The electricity generated from each turbine is transmitted via underground or above ground cabling to a central cable marshalling point at the on site substation, which is located along the 275 kV power line that runs through the site area. The substation then connects directly into the grid network on site. It is expected to reduce greenhouse gas emissions by up to 2.2 million tonnes yearly.

== Operations ==
The wind farm registered its first grid output in June 2019 and was fully commissioned in June 2021. It was planned to be commissioned late in 2020. On 19 June 2021, the wind farm reached an output of 438.2 MW, or 99.59% of its maximum registered output of 440 MW.
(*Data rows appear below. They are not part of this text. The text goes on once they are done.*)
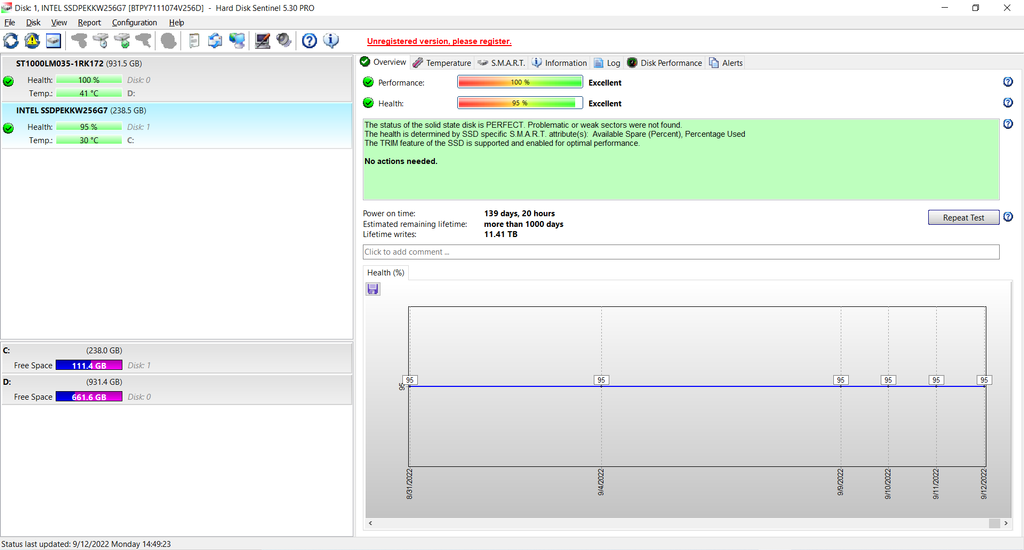Click inside the add comment text field

680,252
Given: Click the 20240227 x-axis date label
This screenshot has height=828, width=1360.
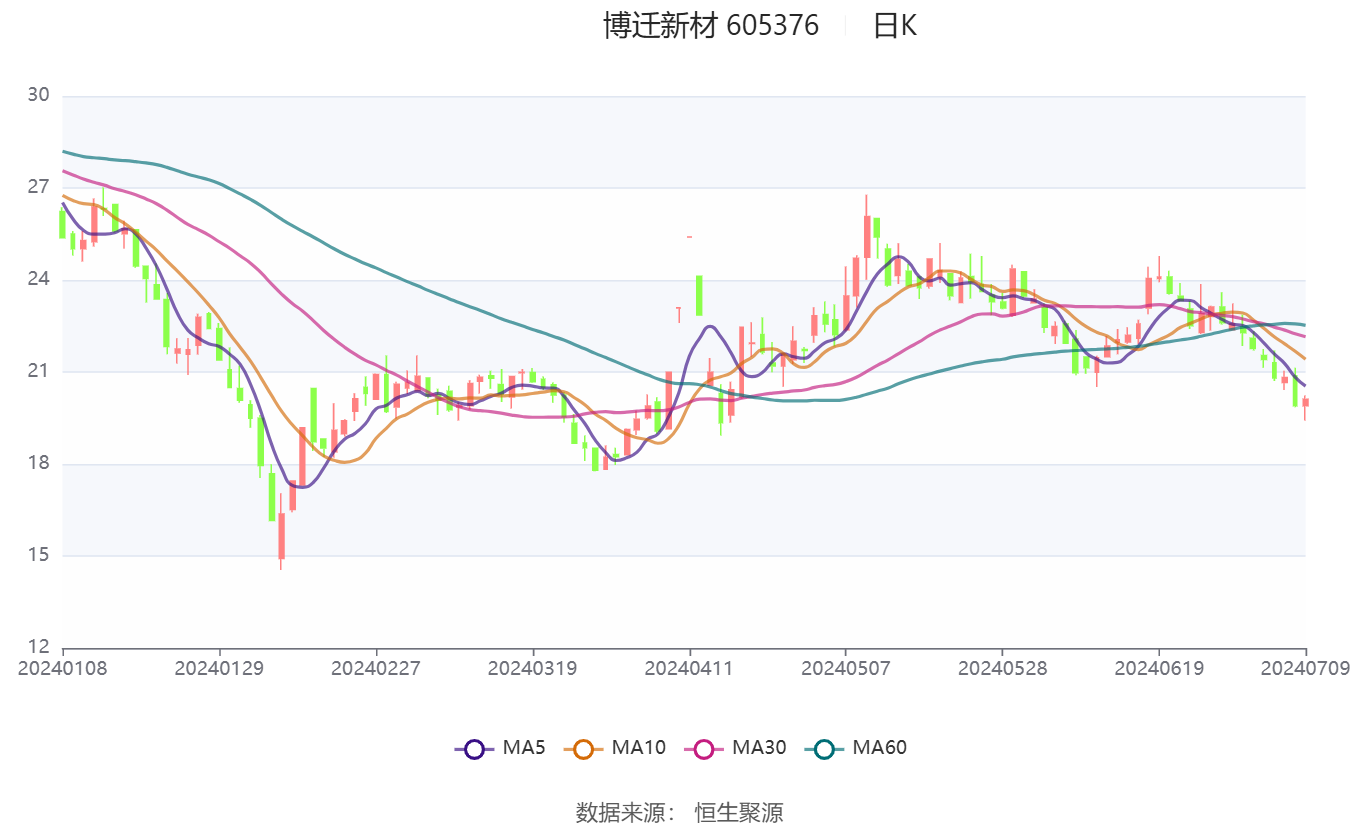Looking at the screenshot, I should point(376,668).
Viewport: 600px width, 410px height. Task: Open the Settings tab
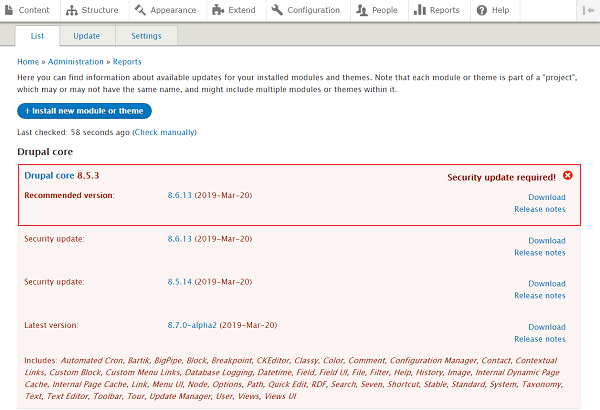146,36
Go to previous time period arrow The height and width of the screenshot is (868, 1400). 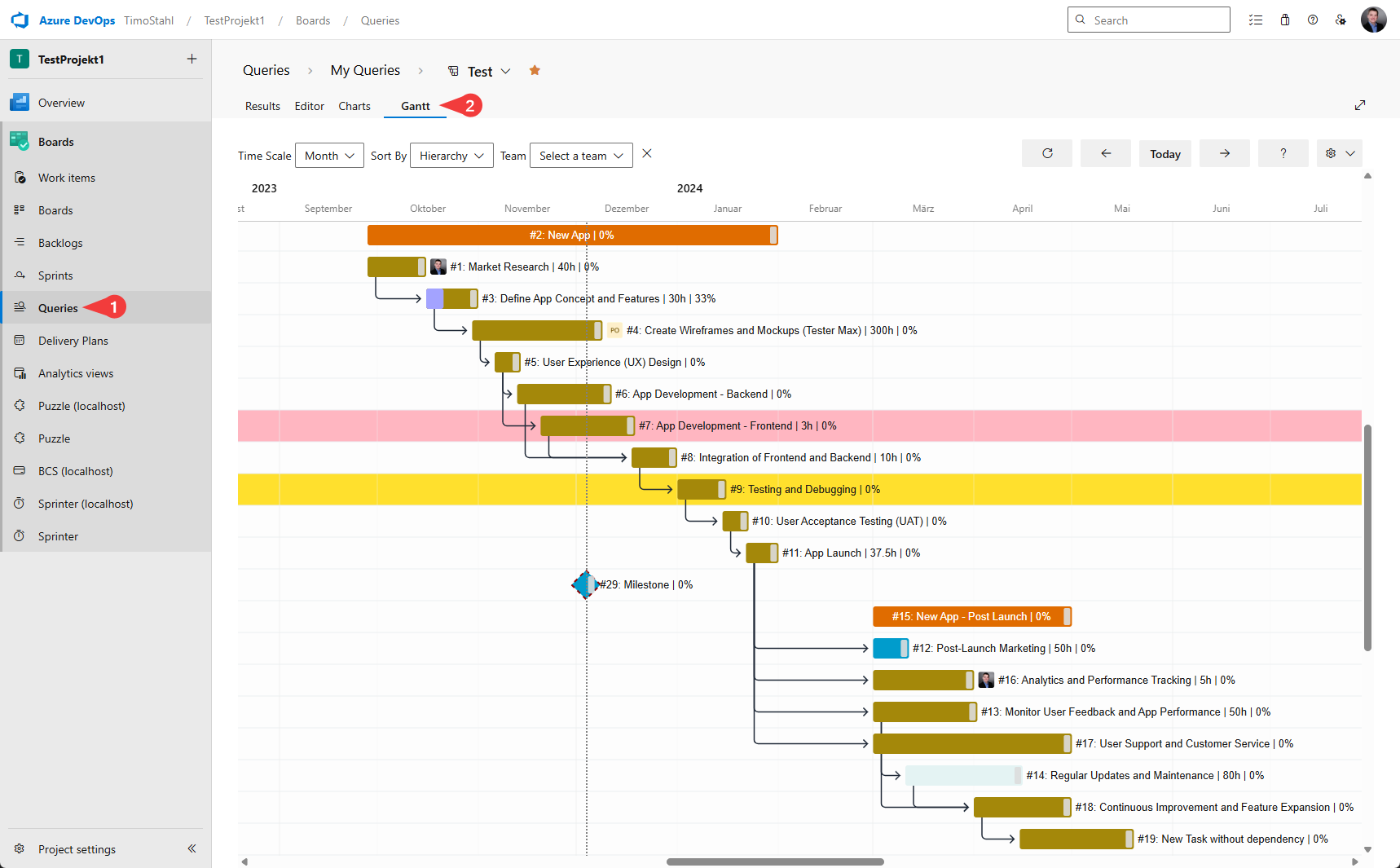tap(1105, 153)
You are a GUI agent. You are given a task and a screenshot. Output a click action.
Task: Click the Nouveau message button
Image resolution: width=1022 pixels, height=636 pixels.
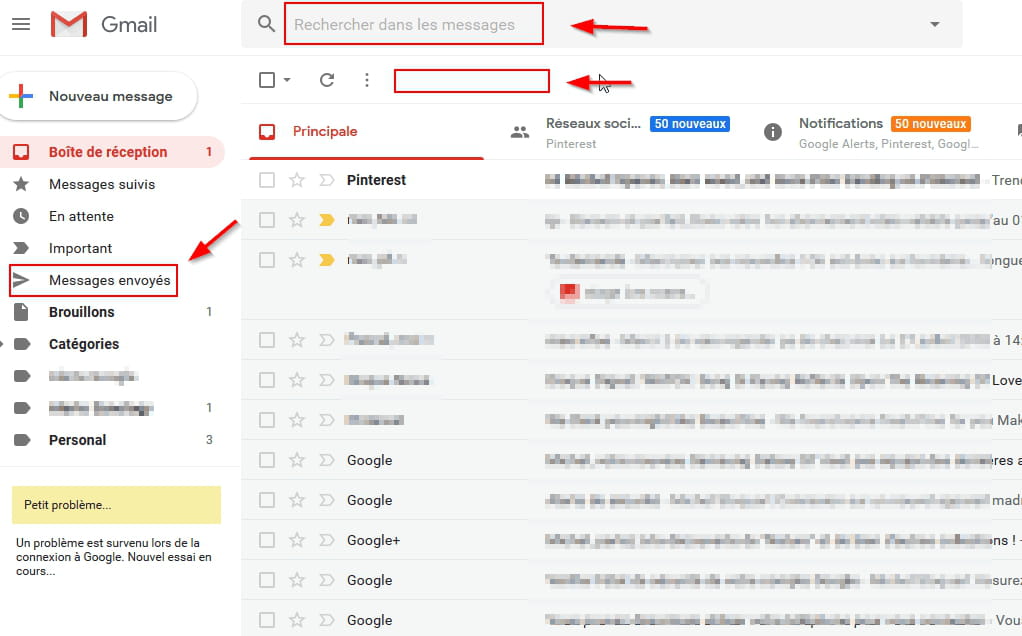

Coopers Gap Wind Farm Generation (MWh)
| Year | Total | Jan | Feb | Mar | Apr | May | Jun | Jul | Aug | Sep | Oct | Nov | Dec |
|---|---|---|---|---|---|---|---|---|---|---|---|---|---|
| 2019 | 141,617 | N/A | N/A | N/A | N/A | N/A | 413* | 3,134* | 9,398* | 21,843* | 28,984* | 38,725* | 39,120* |
| 2020 | 991,138 | 26,473* | 30,890* | 57,377* | 48,224* | 95,248* | 87,140* | 109,069* | 98,270* | 117,767* | 119,562* | 88,951* | 112,167* |
| 2021 | 1,285,449 | 113,633* | 81,015* | 103,283* | 89,943* | 100,389* | 116,245 | 142,096 | 114,138 | 112,042 | 104,336 | 123,356 | 84,973 |
| 2022 | 1,387,927 | 119,201 | 117,842 | 94,755 | 113,563 | 124,605 | 101,656 | 128,484 | 113,009 | 101,010 | 128,918 | 127,131 | 117,753 |
| 2023 | 1,334,204 | 121,320 | 125,014 | 94,315 | 114,770 | 128,739 | 113,575 | 111,005 | 109,167 | 115,100 | 73,880 | 128,081 | 99,238 |
| 2024 | 1,273,539 | 119,519 | 90,740 | 145,793 | 100,849 | 110,247 | 72,161 | 120,650 | 93,426 | 80,505 | 111,553 | 126,348 | 101,748 |

Note: Asterisk indicates power output was limited during the month.